Love, sex, suicide, self-loathing. We've heard it before.

It's OK, the rest of the songs are more mature and interesting. All the songs on A Line of Deathless Kings are similar, in a good way. It's all about a really solid album experience. Everything is mixed identically all the way through, and many of the guitar lines are re-used from song to song with small adjustments. It's not a sign of lack of inspiration, it's a sign of total confidence in the themes, music, and atmosphere of A Line of Deathless Kings. The whole thing is cripplingly redolent of specifically British Isles unhappiness, it's hard to know if it travels coherently. Would a guy from Brazil or Sweden really feel the stings of Gothic metal lashed by humid sideways rain, oily black tar roads lit sporadically by industrial yellow flickering streetlamps, no company except your own mortality, and black forests on one side, and closed down boarded up what used to be family businesses on the other.
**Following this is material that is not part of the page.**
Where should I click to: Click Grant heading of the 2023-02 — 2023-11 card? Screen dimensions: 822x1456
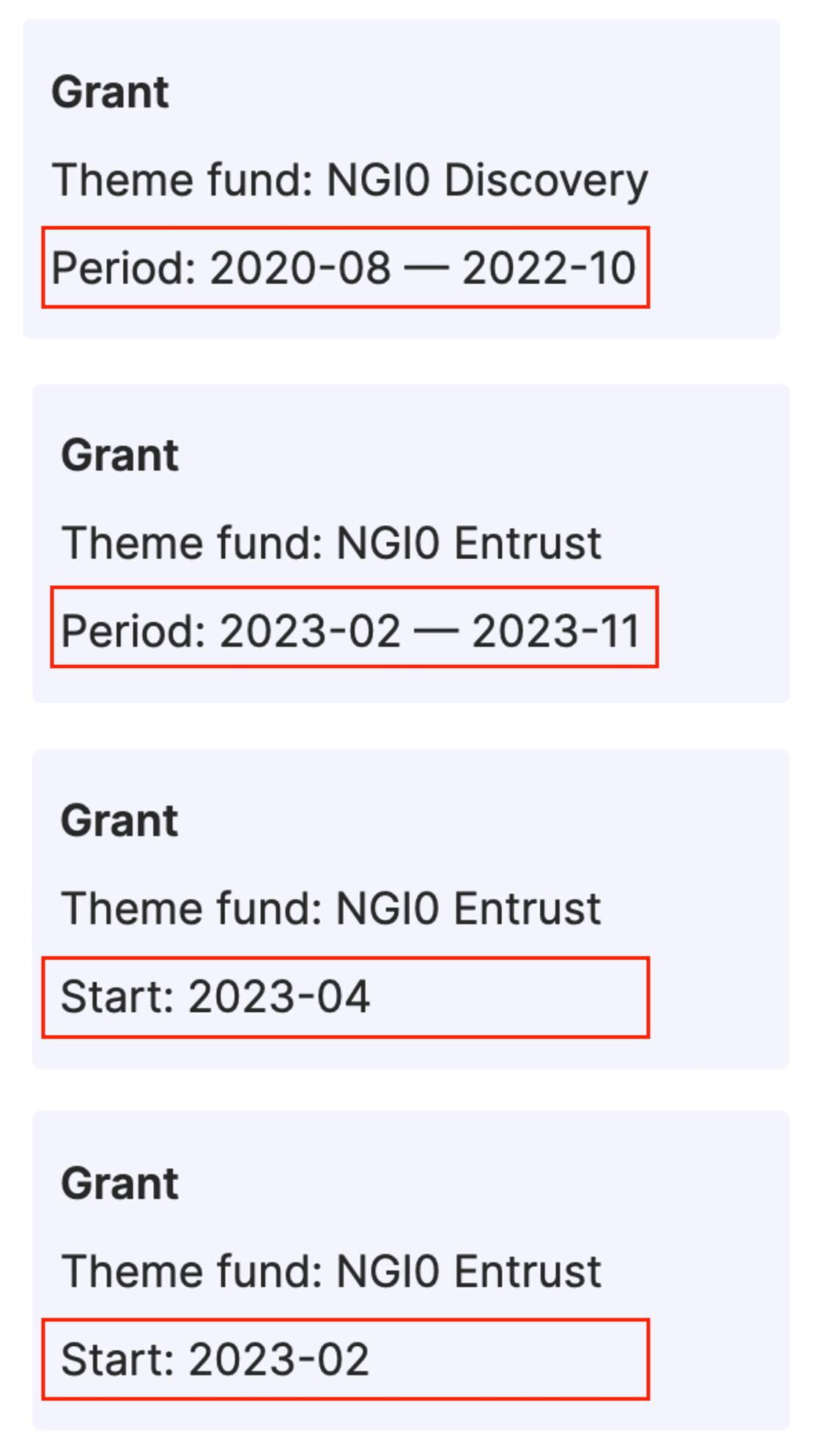tap(119, 456)
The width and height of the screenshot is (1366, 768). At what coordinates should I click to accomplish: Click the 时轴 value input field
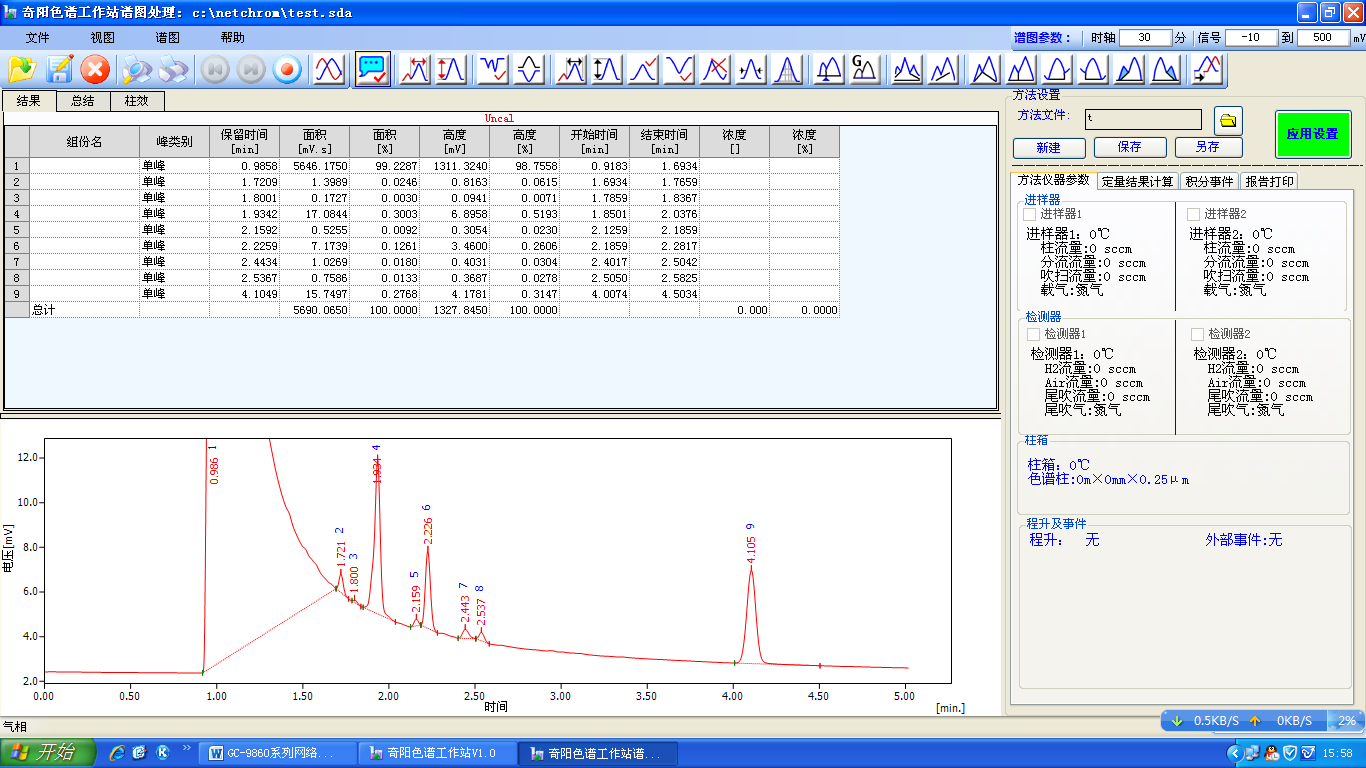pyautogui.click(x=1145, y=38)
Look! There she is! With someone else, I can smell her hair from here, I hate him. They seem so happy together. Why are my parents so old and frail now? My life is just a cheap dream, fading in time, brittle and cliché.

Anyone who has heard A Line of Deathless Kings before will know about the middle break in Love's Intolerable Pain.

What if you love someone you know you shouldn't love?
What will your dying father's last words to you be?
What now, the painting of young lovers is complete?


Deeper Down was released as a single at the time though it's the most familiar procedural sounding of the songs on A Line of Deathless Kings, and One of Beauty's Daughters is slightly throwaway lyrically but the looping groove is really compelling, and the ornamentation of ride cymbal-bell is exquisite. The Blood, the Wine, the Roses is a great album closer and brings the musical level back up to the heights of the first two thirds of the album.

So overall apart from two slightly weaker songs towards the end of A Line of Deathless Kings, and the slightly passé sexuality of I Cannot Be Loved, this album is completely intoxicating and sombre and quite mature, and My Dying Bride hasn't captured an emotional depth like it since, with the possible exception of the mysterious opacity of The Ghost of Orion. This line-up deserved more albums, but then again A Line of Deathless Kings is so intense and reflective you probably couldn't summon it up twice. I have no idea why it isn't mentioned more, but anyway it's certainly the most overlooked My Dying Bride album, and nearly their best.